店の前まで馬車を運んでくると言い、ゼランローンズは先に店を出る。
アレクライトは再び手袋をつけようと、しもやけの手を動かして手袋に手を入れてる時に、手の甲を月華に突かれた。
指先は既に手袋の中にあるが、霜焼けの疼痛が消えていた。アレクライトは何も起きなかったかのように、表情を変えず手袋をつけた。
馬車に乗り込み扉を閉めると、暖かさが満ちてる。
ゼランローンズが馬車を運んできている間に、魔法を使い温めてくれたようだ。
「助かったよ、ツキカ……。すっごい疼痛だったから……」
「あぁ。さっさと手袋してくれりゃ良いのに、ずーっとカップ握ってるんだもんよ……」
「そりゃあ、冷え切った手袋より、カップの方が温かいじゃん」
店の中で堂々と、霜焼けを治すわけには行かないだろうと、アレクライトが手袋に手を入れる時を、月華はずっと狙っていた。

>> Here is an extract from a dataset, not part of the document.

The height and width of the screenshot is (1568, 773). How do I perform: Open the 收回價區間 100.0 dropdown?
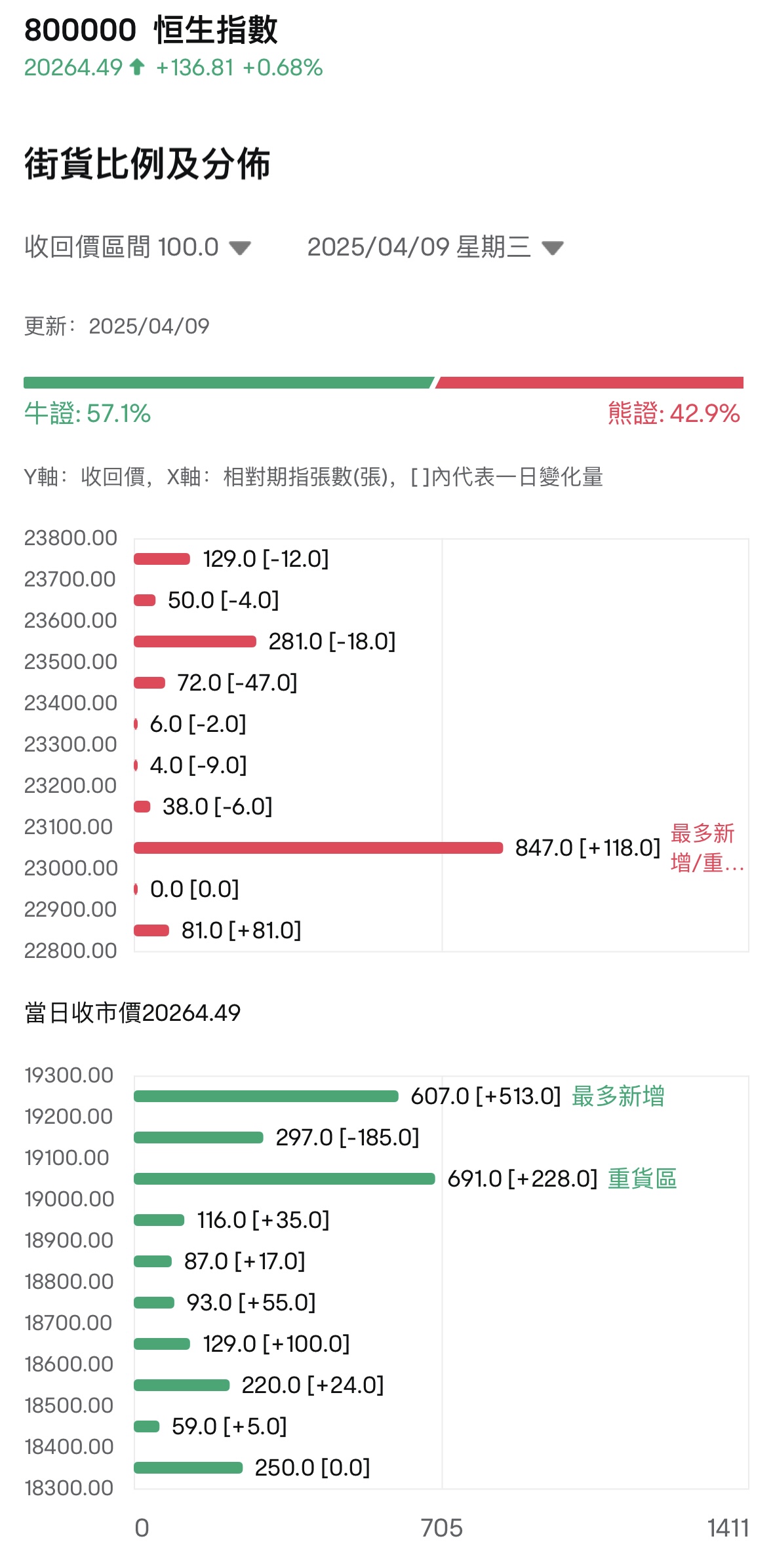tap(138, 247)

「霜焼けも治るのね……。医者いらずになりそうよねー」
「医者の代わりになんて働きたくないな……。死ぬほど忙しくなりそうだ」
「確かに過労死してしまいそうよね……」
「身内に使うだけでいっかな、このチカラは」
アレクライトは言葉や顔に出さずとも、めちゃくちゃ動揺してた。
さっき逃げる宣言されたけど今度は身内宣言――どうなってるんだ? と考えを巡らせる。

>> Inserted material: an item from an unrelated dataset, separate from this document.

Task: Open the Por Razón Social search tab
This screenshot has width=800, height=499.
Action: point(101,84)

動揺中の男は、会話に置いてけぼりをくらうが会話は続く。
「月華はよく外に出てるけど、外の方が気持ちいい?」
「あぁ、凛とした空気がスッキリしてて、気持ちいいし空気もうまいよ」
冬が好きなのか、外の事を話す月華の表情は明るい。
排気ガスなどがない、こちらの空気はとても澄んでいる。常に自然の中にいるような、綺麗な空気だ。
楓は外の様子が気になってちらりと前方の引き戸を見たが、アレクライトが楓の前に腕を出して制止する姿勢を取る。
「カエデ……出ちゃダメだ……死ぬぞ……」
「え゛……死ぬ?!」
「8度くらいだから大丈夫だぞ?」
月華はケロッと言い放つが、外は楓の中で感じる8度ではない。
「………氷点下よね?」
「もち」
「死ぬわ……」
「オレから見てもツキカは別格だ。ありえない……」
月華は納得いかない表情で外を見ると、途端に目を瞠る。
アレクライトもその様子に気づき、前方の引き戸についた小窓を開けて、ゼランローンズに声を掛ける。
「ゼラ、吹雪になるかもしれない!」
「なに?!」
まだ雲は遠いように思えるが、上空の風が変われば途端に雲に包まれる。そうなると立ち往生してしまうため、次の町まで急ぐ事にした。